Ausgewählter Textauszug:
☆ ☆ ☆ ☆ ☆ ☆ ☆
Als die Inflation Ende 1923 durch die Einführung der Rentenmark, später Reichsmark beendet wurde, war man zwar arm, aber man hatte wieder Geld, das auch morgen noch etwas wert war. Jetzt bauen wir uns etwas, die Überzeugung war gereift. Und das sollte etwas Anständiges werden. Mit einem großen Saal. Für Veranstaltungen und als Turnhalle. Mit einer Gaststätte. Auf neudeutsch würde man heute sagen: Think big.
Die Gemeinde verkaufte den Großteil des Grundstücks zu niedrigem Preis und verbürgte einen Teil der Hypotheken. Aber Hypotheken kosten auch Zinsen und Tilgungsraten. Die Arbeitervereine verlangten von jedem Mitglied pro Woche 30 Pfennig Sonderbeitrag. Das war nicht wenig Geld. Darüber hinaus wurde in ganz Sossenheim um Unterstützung gebeten, ja gebettelt. Einzelne Backsteine konnte man kaufen, also finanzieren. Wer ein Häuschen hatte, sicherte auch damit Hypotheken ab.
Unter den Voraussetzungen, dass alles abgesichert war, lieh die Henniger Brauerei Geld dem Verein 30.000 Mark, und die Versicherungsgesellschaft der Gewerkschaften, die Alte Volksfürsorge, wie sie damals hieß, 50.000 Mark. Nun konnte es los gehen, mit dem Gemeinschaftshaus, was dann auch ein Treffpunkt für alle Sossenheimer und ihre Vereine werden sollte, obwohl sich 1921 die Mehrheit der Vereine wenig solidarisch gezeigt hatte.
Am 28. und 29. Juni 1924 legten unsere Vorfahren den Grundstein – und schon am 15. November 1924, genau heute vor 100 Jahren, feierten die „Freien Turner“ die Einweihung. Wie war das möglich? Gute Planung und unendliche Einsatzbereitschaft der Vereinsmitglieder, die abends und an Wochenenden 17.000 Arbeitsstunden, also jeden Monat 4.000 Arbeitsstunden leisteten, freiwillig, unbezahlt. Die Maurermeister Wenzel und Fay übernahmen die Profi-Gewerke für 5.700 Mark, der neuen stabilen Reichsmark. Insgesamt kostete das Haus knapp 100.000 Mark.
☆ ☆ ☆ ☆ ☆ ☆ ☆
Bereitgestellte Daten:
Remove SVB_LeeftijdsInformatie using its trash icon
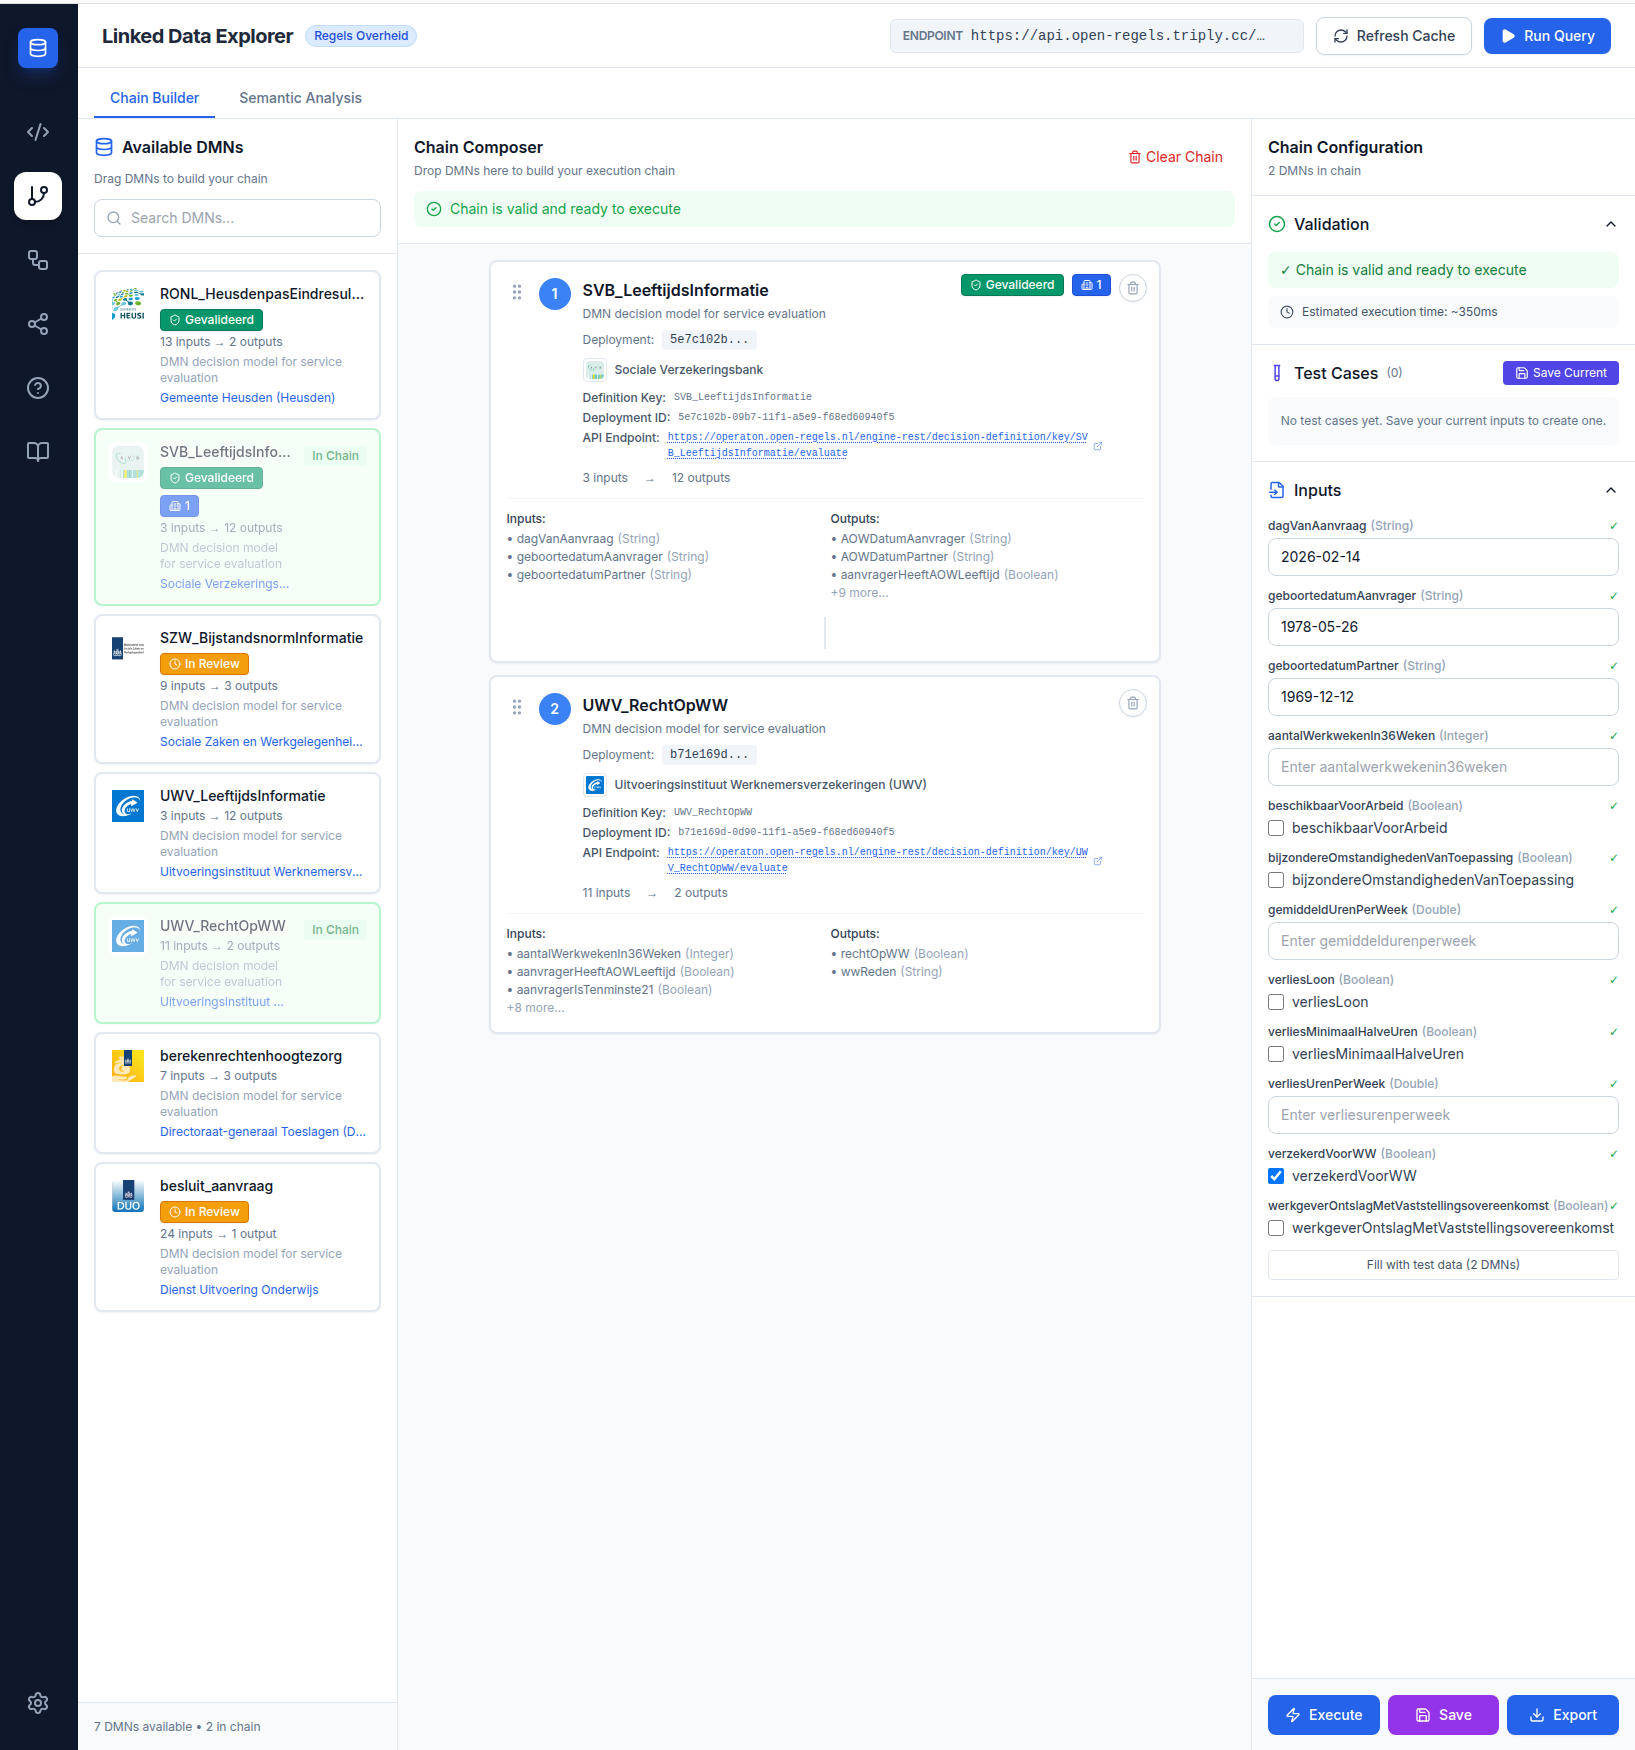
☆ ☆ ☆ ☆ ☆ ☆ ☆
Arbeitsanweisung 1:
Bearbeite den Text über den Bau des Sossenheimer Gemeinschaftshauses von „Als die Inflation“ an und weiter bis einschließlich „damit Hypotheken ab.“. Gib diesen Abschnitt wieder und setze dabei „Stadt“ an die Stelle von „Gemeinde“.
Arbeitsanweisung 2:
Beantworte bitte zum Text über den Bau des Sossenheimer Gemeinschaftshauses diese Fragen:
(a) Wie hoch war der Sonderbeitrag, den die Arbeitervereine pro Woche von jedem Mitglied verlangten?
(b) Welchen Betrag lieh die Henniger Brauerei dem Verein?
(c) An welchem Datum feierten die „Freien Turner“ die Einweihung?
Arbeitsanweisung 3:
Setze den Text über den Bau des Sossenheimer Gemeinschaftshauses nach seinem letzten Satz fort.

Übungsergebnis 1:
Als die Inflation Ende 1923 durch die Einführung der Rentenmark, später Reichsmark beendet wurde, war man zwar arm, aber man hatte wieder Geld, das auch morgen noch etwas wert war. Jetzt bauen wir uns etwas, die Überzeugung war gereift. Und das sollte etwas Anständiges werden. Mit einem großen Saal. Für Veranstaltungen und als Turnhalle. Mit einer Gaststätte. Auf neudeutsch würde man heute sagen: Think big.
Die Stadt verkaufte den Großteil des Grundstücks zu niedrigem Preis und verbürgte einen Teil der Hypotheken. Aber Hypotheken kosten auch Zinsen und Tilgungsraten. Die Arbeitervereine verlangten von jedem Mitglied pro Woche 30 Pfennig Sonderbeitrag. Das war nicht wenig Geld. Darüber hinaus wurde in ganz Sossenheim um Unterstützung gebeten, ja gebettelt. Einzelne Backsteine konnte man kaufen, also finanzieren. Wer ein Häuschen hatte, sicherte auch damit Hypotheken ab.

Übungsergebnis 2:
(a) 30 Pfennig
(b) 30.000 Mark
(c) Am 15. November 1924

Übungsergebnis 3:
Es folgte die Blütezeit der Arbeitervereine und überhaupt des Vereinslebens in Sossenheim, das durch die Machtergreifung der Nationalsozialisten im Jahr 1933 jäh beendet wurde. Nach Ende des „Tausendjährigen Reiches“ engagierte sich der Volkshausverein, als Rechtsnachfolger der Freien Turnerschaft wieder für sein Haus. Es wurde mehrfach renoviert und ist heute, erweitert um ein modernes Veranstaltungshaus, wieder Mittelpunkt des kulturellen Lebens in Sossenheim. Betreiber ist die städtische „Saalbau“, aber Eigentümer, und das ist eine Besonderheit in Frankfurt, ist nach wie vor der „Volkshausverein Ffm-Sossenheim e.V.“
Soweit der beeindruckende Rückblick.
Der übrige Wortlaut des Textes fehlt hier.